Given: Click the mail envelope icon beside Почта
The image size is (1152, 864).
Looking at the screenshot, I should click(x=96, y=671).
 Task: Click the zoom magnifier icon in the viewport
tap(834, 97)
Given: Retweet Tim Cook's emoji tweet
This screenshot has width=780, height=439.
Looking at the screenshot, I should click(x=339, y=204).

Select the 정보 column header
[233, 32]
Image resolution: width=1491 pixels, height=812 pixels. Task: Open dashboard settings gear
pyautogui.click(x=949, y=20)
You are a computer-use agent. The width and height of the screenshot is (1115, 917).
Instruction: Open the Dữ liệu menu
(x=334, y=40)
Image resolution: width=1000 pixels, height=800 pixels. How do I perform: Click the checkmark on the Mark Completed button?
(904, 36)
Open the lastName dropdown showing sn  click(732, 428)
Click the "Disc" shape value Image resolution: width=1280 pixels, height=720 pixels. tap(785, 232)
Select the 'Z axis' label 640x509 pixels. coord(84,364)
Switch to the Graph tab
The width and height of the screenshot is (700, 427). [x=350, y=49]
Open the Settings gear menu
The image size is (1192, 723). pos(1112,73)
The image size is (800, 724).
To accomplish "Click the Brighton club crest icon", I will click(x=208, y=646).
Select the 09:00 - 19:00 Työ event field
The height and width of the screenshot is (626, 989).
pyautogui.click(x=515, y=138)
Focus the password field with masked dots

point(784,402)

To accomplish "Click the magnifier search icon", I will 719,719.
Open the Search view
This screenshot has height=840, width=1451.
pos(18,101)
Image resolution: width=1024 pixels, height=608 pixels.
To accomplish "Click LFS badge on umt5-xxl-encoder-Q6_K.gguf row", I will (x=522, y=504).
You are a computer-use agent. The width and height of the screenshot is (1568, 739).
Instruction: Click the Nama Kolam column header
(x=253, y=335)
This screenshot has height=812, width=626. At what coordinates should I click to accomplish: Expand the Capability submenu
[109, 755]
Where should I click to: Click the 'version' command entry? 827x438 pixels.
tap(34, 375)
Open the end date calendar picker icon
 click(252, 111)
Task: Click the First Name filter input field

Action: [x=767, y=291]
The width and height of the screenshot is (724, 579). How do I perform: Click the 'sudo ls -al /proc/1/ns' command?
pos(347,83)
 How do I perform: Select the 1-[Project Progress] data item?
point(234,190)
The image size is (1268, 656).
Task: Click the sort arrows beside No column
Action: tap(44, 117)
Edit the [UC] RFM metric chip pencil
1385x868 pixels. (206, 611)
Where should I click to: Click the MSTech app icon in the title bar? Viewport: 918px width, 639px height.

## [Task description]
Using the data above, print exactly the lines from the line that contains "Instruction: Open the Dữ liệu menu" through the line that contains "Open the lastName", with both included.

## [Response for this exercise]
Instruction: Open the Dữ liệu menu
(x=334, y=40)
Image resolution: width=1000 pixels, height=800 pixels. How do I perform: Click the checkmark on the Mark Completed button?
(904, 36)
Open the lastName dropdown showing sn  click(732, 428)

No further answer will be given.